Simple Text Multi Classification Task Using Keras BERT

Chandra Shekhar 25 Jul, 2022
6 min read

This article was published as a part of the Data Science Blogathon.


BERT is a really powerful language representation model that has been a big milestone in the field of NLP. It has greatly increased our capacity to do transfer learning in NLP. It comes with great promise to solve a wide variety of NLP tasks. Definitely you will gain great knowledge by the end of this article, keep reading. I am sure you will get good hands-on experience with the BERT application.  Before deep-diving into actual code, let’s understand BERT. 


What is BERT?

BERT is a model that knows to represent text. You give it some sequence as an input, it then looks left and right several times and produces a vector representation for each word as the output. At the end of 2018 researchers at Google AI Language open-sourced a new technique for Natural Language Processing (NLP) called BERT (Bidirectional Encoder Representations from Transformers).

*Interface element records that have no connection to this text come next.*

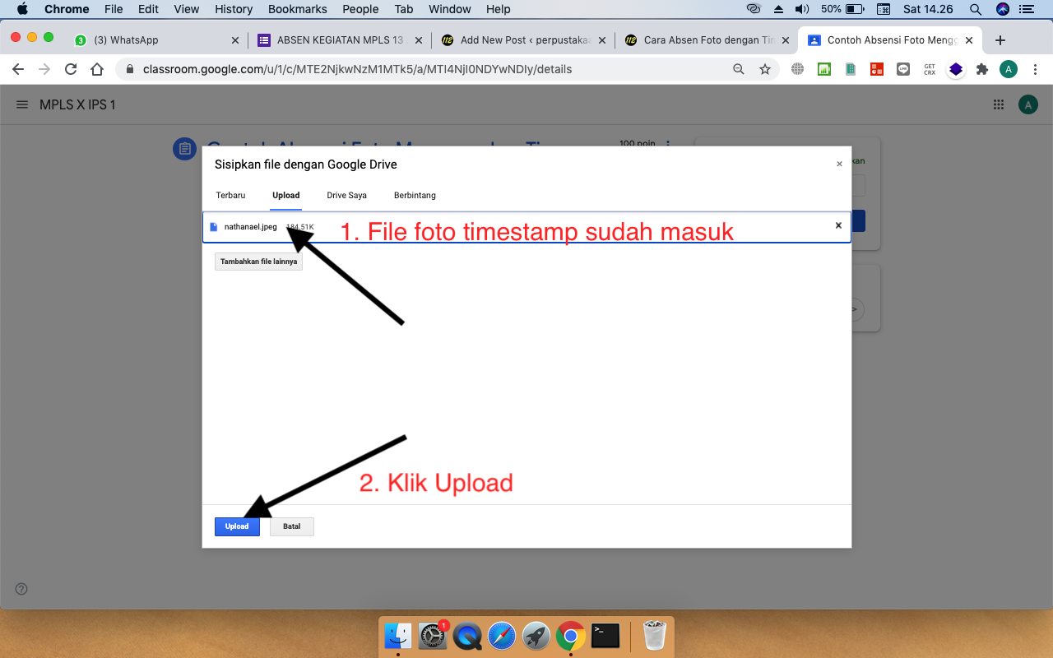1053x658 pixels.
Task: Click the Batal button
Action: (x=291, y=526)
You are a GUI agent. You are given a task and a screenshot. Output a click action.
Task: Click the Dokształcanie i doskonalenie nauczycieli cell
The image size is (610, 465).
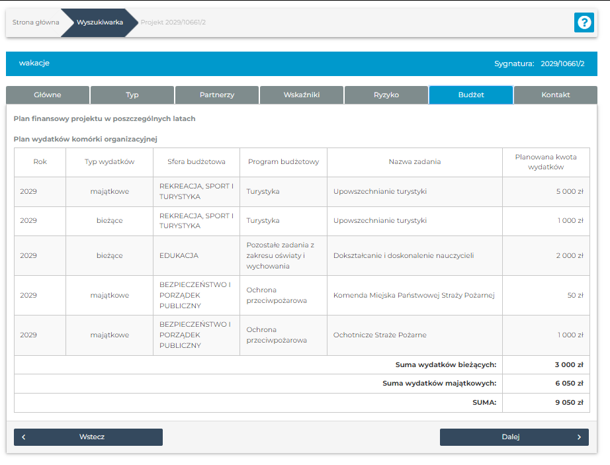pos(404,256)
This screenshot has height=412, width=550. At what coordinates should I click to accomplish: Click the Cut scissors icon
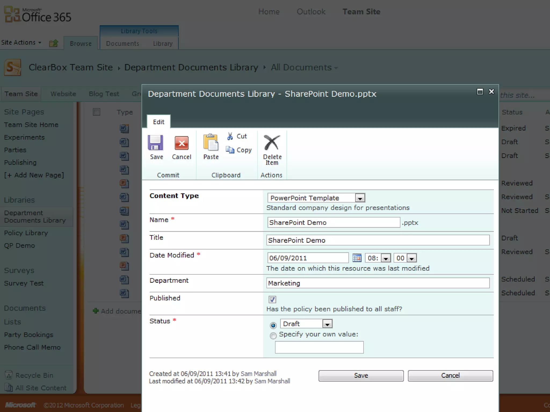(x=230, y=136)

A major breakthrough that took the Deep Learning community by storm because of its incredible performance.


Why was BERT needed?

One of the biggest challenges in NLP is the lack of enough training data. Overall there is an enormous amount of text data available, but if we want to create task-specific datasets, we need to split that pile into very many diverse fields. And when we do this, we end up with only a few thousand or a few hundred thousand human-labeled training examples. Unfortunately, in order to perform well, deep learning-based NLP models require much larger amounts of data — they see major improvements when trained on millions, or billions, of annotated training examples.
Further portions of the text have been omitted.